No offence, but part of the criticism often levelled at Xarabank – not just on this issue – is precisely that it tends to reduce the topic of any discussion to simplistic terms. The format of the programme (being so ‘gladiatorial’, as it were) lends itself to shouting matches between emotive audience or panel members, etc. How do you respond to the view that Xarabank sometimes tends to be ‘populist’ or ‘sensationalist’? 

I don’t think we’re ‘populist’…

I mean in the sense that, on sensitive, controversial issues (like abortion, for instance) you choose the most extremist and/or provocative speakers imaginable… 

I still disagree. When we discussed abortion, we interviewed the two founders of the Women’s Rights federation, after they released a statement…

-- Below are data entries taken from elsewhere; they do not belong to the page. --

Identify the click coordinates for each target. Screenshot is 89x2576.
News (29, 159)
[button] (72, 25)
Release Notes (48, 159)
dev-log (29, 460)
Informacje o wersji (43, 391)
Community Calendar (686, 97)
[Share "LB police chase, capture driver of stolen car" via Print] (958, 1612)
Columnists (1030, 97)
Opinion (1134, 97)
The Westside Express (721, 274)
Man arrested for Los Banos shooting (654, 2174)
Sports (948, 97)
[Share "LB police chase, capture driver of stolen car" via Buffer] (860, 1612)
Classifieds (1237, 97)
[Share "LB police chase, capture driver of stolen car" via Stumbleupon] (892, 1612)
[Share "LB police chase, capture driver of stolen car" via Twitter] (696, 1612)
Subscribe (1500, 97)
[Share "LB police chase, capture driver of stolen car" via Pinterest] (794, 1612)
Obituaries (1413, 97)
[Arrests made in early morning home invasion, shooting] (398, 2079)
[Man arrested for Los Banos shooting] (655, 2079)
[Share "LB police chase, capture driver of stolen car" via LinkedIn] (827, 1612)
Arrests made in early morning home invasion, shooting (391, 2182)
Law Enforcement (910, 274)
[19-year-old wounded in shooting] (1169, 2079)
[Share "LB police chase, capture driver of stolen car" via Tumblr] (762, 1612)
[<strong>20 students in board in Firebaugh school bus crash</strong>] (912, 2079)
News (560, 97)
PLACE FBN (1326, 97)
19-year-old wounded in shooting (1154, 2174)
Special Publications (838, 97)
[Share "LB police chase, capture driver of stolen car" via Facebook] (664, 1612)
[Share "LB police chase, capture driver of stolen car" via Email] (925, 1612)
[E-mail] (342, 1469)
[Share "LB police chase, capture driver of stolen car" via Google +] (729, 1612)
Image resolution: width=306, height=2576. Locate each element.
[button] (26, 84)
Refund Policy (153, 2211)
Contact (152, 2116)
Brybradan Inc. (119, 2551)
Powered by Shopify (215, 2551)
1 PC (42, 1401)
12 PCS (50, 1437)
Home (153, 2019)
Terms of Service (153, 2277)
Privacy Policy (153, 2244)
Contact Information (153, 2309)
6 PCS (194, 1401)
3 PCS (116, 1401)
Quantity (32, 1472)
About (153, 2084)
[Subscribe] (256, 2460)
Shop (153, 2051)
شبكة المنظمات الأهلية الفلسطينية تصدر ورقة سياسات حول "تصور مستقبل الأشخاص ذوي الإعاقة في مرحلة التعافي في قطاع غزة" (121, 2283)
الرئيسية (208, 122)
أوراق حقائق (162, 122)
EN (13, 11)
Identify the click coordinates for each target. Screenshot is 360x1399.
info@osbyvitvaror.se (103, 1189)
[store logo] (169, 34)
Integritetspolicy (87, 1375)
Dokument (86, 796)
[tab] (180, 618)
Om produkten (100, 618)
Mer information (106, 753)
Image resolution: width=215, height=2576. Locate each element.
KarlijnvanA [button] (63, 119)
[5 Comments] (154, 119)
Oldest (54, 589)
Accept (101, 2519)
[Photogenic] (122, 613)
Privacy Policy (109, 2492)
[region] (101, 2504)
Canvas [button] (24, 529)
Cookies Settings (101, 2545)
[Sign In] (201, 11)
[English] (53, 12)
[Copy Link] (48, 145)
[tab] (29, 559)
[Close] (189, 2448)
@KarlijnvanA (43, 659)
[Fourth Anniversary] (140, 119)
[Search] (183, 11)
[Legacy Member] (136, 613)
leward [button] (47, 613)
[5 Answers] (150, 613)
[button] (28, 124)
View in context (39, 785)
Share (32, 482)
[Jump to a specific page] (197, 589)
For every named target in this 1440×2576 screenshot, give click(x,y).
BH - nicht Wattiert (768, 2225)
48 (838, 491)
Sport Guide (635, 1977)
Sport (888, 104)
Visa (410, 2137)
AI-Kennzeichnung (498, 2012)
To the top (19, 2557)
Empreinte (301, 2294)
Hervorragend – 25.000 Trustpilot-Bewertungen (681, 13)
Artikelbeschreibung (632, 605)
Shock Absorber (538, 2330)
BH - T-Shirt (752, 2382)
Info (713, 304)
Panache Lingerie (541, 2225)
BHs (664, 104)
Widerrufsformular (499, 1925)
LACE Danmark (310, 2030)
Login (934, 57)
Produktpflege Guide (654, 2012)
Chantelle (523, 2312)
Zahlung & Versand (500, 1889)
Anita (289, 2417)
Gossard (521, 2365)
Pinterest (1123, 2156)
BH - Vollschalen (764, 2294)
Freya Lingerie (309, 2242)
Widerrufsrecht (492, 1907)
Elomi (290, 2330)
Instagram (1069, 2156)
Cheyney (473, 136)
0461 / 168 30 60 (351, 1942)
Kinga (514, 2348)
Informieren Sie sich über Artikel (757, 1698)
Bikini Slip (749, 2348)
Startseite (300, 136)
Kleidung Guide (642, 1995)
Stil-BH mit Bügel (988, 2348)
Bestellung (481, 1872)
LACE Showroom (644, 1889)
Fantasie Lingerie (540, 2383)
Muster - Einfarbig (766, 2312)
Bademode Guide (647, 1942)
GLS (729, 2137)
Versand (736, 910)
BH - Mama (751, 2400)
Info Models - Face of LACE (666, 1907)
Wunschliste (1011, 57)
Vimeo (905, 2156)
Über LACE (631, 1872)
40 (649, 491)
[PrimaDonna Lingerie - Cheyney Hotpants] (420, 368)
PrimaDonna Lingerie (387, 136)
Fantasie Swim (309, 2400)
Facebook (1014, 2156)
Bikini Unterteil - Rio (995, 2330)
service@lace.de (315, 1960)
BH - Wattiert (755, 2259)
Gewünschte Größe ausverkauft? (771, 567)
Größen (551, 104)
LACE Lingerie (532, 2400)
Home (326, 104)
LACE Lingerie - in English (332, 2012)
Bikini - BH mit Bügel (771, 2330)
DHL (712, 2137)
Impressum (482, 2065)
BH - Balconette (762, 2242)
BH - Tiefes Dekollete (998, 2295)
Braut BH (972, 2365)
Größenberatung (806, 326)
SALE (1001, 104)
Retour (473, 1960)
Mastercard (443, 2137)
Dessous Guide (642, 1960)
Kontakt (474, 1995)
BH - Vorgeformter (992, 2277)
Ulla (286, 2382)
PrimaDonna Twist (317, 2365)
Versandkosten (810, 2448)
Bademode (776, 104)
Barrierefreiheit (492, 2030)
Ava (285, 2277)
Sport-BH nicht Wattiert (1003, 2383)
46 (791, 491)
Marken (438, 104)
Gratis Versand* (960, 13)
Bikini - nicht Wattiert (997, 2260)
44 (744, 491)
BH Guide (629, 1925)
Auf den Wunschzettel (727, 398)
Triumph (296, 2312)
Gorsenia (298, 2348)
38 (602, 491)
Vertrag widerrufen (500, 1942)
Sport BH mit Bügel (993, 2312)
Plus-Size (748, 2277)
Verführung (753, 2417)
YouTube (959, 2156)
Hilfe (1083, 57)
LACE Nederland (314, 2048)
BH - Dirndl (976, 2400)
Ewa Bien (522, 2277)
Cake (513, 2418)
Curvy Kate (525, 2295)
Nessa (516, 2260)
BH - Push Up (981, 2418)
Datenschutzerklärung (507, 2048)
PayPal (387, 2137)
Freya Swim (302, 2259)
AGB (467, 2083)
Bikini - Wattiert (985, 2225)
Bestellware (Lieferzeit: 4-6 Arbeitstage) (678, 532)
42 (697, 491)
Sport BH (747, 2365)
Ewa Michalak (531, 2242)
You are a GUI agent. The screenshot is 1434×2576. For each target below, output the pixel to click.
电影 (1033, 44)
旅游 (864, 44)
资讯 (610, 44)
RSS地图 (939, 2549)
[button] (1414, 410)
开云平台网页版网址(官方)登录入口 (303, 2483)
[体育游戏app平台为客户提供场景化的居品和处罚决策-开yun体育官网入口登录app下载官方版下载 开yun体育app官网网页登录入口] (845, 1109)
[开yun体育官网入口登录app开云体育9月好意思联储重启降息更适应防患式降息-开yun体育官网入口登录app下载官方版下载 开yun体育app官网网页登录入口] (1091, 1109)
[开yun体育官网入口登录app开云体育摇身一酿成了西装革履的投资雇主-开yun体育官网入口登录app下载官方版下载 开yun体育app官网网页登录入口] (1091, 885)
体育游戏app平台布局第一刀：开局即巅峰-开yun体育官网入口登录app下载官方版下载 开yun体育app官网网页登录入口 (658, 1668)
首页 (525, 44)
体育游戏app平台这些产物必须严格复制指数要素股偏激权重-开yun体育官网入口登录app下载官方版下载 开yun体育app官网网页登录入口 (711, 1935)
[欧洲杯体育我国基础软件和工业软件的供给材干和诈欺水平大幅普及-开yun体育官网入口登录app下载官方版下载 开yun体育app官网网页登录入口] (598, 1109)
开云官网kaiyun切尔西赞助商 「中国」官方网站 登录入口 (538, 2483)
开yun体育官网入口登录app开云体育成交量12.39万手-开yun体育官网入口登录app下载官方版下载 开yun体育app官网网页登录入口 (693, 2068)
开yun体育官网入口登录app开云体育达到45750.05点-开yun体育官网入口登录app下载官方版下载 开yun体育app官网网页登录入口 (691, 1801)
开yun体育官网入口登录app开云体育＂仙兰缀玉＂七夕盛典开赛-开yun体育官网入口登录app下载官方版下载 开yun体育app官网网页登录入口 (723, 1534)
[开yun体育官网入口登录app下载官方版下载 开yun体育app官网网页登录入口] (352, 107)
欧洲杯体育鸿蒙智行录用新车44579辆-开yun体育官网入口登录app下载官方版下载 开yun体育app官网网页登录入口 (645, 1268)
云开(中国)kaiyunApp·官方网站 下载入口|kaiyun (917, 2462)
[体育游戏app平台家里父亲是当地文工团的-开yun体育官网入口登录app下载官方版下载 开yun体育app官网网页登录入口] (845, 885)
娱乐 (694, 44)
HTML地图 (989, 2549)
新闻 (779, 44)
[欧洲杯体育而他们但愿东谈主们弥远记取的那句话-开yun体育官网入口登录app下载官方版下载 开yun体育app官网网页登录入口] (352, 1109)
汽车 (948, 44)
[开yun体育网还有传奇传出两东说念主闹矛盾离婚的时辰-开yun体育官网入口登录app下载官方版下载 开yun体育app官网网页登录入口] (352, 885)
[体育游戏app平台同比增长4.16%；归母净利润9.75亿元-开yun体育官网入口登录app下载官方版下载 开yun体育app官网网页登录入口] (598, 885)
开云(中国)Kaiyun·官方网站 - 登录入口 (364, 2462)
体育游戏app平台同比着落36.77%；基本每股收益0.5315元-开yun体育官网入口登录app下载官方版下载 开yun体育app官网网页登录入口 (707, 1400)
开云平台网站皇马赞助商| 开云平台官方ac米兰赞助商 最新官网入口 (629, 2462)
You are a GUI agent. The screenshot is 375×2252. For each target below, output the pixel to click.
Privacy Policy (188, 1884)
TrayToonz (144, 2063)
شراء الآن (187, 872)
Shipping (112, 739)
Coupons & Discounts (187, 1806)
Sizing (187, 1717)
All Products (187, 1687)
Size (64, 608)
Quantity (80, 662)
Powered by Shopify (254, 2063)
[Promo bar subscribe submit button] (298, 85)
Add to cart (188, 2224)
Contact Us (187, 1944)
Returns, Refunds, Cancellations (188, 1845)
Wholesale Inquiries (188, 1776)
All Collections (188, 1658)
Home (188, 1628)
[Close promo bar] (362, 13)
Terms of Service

I remember an earlier programme on the same subject, where you gave space to every fanatic on the island (on both sides, to be fair). Sorry to be so critical, but I feel it’s relevant to this discussion. Given the perception that Xarabank tends towards populism, was it wise to interview such a sensitive subject as Liam Debono?

The way I see it is, we give space to ordinary people, not just experts. In fact, if there’s one thing Xarabank did, in its earliest days, it was to challenge the dominant view that ‘the expert’ is always right about everything. Obviously, I’m not saying that experts are always wrong; and we always try to involve the foremost authority on any topic when we discuss it. But I wouldn’t call it ‘populist’ to give a platform to ordinary people. These people do not come to us just with their opinions, but also with their experiences. Who am I to tell the people who are going through those experiences, that they’re ‘wrong’ about it, or that the expert is ‘right’?

To give an example going back around 20 years: there was this professor who came out saying that ‘the children of divorcees’ will inevitably suffer from all sorts of problems and defects… and using that as an argument against divorce. He was what you would probably describe as an ‘extremist’. We, on the other hand, gave space to the [by then grown-up] children of separated couples to have their say. And they spoke out: ‘My parents are separated, and it isn’t true that it has to have all those negative effects’.

We were challenging the dominant mindset of the time, that the expert can say whatever he likes, and no one would dare contradict him. The way I see it, we brought people to challenge expert opinions on the basis of their own experiences. Even when it comes to interviewing the Prime Minister, for instance. We don’t just get technical people to ask technical questions. We will also give space to that lady who will stand up in the audience and say, ‘Mr Prime Minister, my fridge is empty’… or ‘I am living in a garage’… 

I’m not denying that it makes good television. But… is that really a discussion on the state of the economy? An audience member publicly embarrassing the Prime Minister because of her empty fridge?

It is a discussion, yes. Why not? Why does it always have to be about GDP, employment, and so on? These are real issues. I don’t think it’s ‘sensational’ to give space to people to talk about their own experiences. And I include Liam Debono in that, because he is a person too. A person, not a monster. That was the only scope of our eight-minute, pre-recorded interview: not to talk about the case, not to influence any magistrate… but to get an idea of the social circumstances that made him the type of person – not the monster – that he is.